==== RECORDS FOR THIS EXERCISE
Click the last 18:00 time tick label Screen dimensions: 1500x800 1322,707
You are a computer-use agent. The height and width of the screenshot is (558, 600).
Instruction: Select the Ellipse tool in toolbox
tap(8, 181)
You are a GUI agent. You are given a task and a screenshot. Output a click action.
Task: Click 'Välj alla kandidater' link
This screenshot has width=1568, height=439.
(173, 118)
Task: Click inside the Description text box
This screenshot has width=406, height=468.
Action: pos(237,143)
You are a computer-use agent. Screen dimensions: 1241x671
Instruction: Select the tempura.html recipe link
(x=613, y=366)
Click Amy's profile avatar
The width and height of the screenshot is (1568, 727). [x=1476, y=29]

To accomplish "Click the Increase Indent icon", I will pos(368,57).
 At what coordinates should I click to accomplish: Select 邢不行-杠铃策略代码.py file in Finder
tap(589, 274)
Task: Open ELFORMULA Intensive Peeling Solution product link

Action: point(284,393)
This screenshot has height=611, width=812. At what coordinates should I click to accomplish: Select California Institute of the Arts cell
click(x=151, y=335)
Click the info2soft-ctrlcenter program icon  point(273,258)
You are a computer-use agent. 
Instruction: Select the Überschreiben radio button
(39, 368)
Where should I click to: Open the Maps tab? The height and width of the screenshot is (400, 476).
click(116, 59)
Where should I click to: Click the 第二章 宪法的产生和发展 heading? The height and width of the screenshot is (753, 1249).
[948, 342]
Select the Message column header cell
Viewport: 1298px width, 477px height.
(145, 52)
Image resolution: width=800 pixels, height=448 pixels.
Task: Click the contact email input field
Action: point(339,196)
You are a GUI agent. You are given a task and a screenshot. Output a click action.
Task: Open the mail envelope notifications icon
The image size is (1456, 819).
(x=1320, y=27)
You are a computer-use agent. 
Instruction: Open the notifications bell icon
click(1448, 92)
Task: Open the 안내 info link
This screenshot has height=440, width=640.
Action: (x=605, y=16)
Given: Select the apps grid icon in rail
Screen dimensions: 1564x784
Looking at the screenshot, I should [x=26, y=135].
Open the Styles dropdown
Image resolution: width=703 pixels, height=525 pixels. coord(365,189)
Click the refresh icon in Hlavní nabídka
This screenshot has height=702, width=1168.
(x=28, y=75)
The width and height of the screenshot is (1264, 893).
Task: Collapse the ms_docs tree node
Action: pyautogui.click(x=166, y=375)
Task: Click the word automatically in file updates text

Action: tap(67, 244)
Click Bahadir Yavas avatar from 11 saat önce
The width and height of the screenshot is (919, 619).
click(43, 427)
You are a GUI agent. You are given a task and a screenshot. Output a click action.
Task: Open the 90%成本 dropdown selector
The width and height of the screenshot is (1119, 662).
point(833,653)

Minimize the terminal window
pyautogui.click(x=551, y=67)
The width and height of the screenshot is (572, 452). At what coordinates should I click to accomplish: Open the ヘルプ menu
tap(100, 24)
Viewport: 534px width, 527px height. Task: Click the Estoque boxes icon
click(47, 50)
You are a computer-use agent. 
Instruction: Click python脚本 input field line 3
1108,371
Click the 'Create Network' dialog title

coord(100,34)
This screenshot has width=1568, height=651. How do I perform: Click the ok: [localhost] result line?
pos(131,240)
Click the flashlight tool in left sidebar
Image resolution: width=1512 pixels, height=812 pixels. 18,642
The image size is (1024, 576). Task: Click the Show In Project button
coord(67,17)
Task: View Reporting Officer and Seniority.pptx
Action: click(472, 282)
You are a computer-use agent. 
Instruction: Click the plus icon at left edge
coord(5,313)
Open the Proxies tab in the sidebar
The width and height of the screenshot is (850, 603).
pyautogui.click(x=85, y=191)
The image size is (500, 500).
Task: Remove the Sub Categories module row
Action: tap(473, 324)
========
* [WHAT TO WORK ON]: Your answer must be an exact copy of every entry above.

* [RESPONSE BELOW]:
Click the last 18:00 time tick label Screen dimensions: 1500x800 1322,707
You are a computer-use agent. The height and width of the screenshot is (558, 600).
Instruction: Select the Ellipse tool in toolbox
tap(8, 181)
You are a GUI agent. You are given a task and a screenshot. Output a click action.
Task: Click 'Välj alla kandidater' link
This screenshot has width=1568, height=439.
(173, 118)
Task: Click inside the Description text box
This screenshot has width=406, height=468.
Action: pos(237,143)
You are a computer-use agent. Screen dimensions: 1241x671
Instruction: Select the tempura.html recipe link
(x=613, y=366)
Click Amy's profile avatar
The width and height of the screenshot is (1568, 727). [x=1476, y=29]

To accomplish "Click the Increase Indent icon", I will pos(368,57).
 At what coordinates should I click to accomplish: Select 邢不行-杠铃策略代码.py file in Finder
tap(589, 274)
Task: Open ELFORMULA Intensive Peeling Solution product link

Action: point(284,393)
This screenshot has height=611, width=812. At what coordinates should I click to accomplish: Select California Institute of the Arts cell
click(x=151, y=335)
Click the info2soft-ctrlcenter program icon  point(273,258)
You are a computer-use agent. 
Instruction: Select the Überschreiben radio button
(39, 368)
Where should I click to: Open the Maps tab? The height and width of the screenshot is (400, 476).
click(116, 59)
Where should I click to: Click the 第二章 宪法的产生和发展 heading? The height and width of the screenshot is (753, 1249).
[948, 342]
Select the Message column header cell
Viewport: 1298px width, 477px height.
(145, 52)
Image resolution: width=800 pixels, height=448 pixels.
Task: Click the contact email input field
Action: point(339,196)
You are a GUI agent. You are given a task and a screenshot. Output a click action.
Task: Open the mail envelope notifications icon
The image size is (1456, 819).
(x=1320, y=27)
You are a computer-use agent. 
Instruction: Open the notifications bell icon
click(1448, 92)
Task: Open the 안내 info link
This screenshot has height=440, width=640.
Action: (x=605, y=16)
Given: Select the apps grid icon in rail
Screen dimensions: 1564x784
Looking at the screenshot, I should [x=26, y=135].
Open the Styles dropdown
Image resolution: width=703 pixels, height=525 pixels. coord(365,189)
Click the refresh icon in Hlavní nabídka
This screenshot has height=702, width=1168.
(x=28, y=75)
The width and height of the screenshot is (1264, 893).
Task: Collapse the ms_docs tree node
Action: pyautogui.click(x=166, y=375)
Task: Click the word automatically in file updates text

Action: tap(67, 244)
Click Bahadir Yavas avatar from 11 saat önce
The width and height of the screenshot is (919, 619).
click(43, 427)
You are a GUI agent. You are given a task and a screenshot. Output a click action.
Task: Open the 90%成本 dropdown selector
The width and height of the screenshot is (1119, 662).
point(833,653)

Minimize the terminal window
pyautogui.click(x=551, y=67)
The width and height of the screenshot is (572, 452). At what coordinates should I click to accomplish: Open the ヘルプ menu
tap(100, 24)
Viewport: 534px width, 527px height. Task: Click the Estoque boxes icon
click(47, 50)
You are a computer-use agent. 
Instruction: Click python脚本 input field line 3
1108,371
Click the 'Create Network' dialog title

coord(100,34)
This screenshot has width=1568, height=651. How do I perform: Click the ok: [localhost] result line?
pos(131,240)
Click the flashlight tool in left sidebar
Image resolution: width=1512 pixels, height=812 pixels. 18,642
The image size is (1024, 576). Task: Click the Show In Project button
coord(67,17)
Task: View Reporting Officer and Seniority.pptx
Action: click(472, 282)
You are a computer-use agent. 
Instruction: Click the plus icon at left edge
coord(5,313)
Open the Proxies tab in the sidebar
The width and height of the screenshot is (850, 603).
pyautogui.click(x=85, y=191)
The image size is (500, 500).
Task: Remove the Sub Categories module row
Action: tap(473, 324)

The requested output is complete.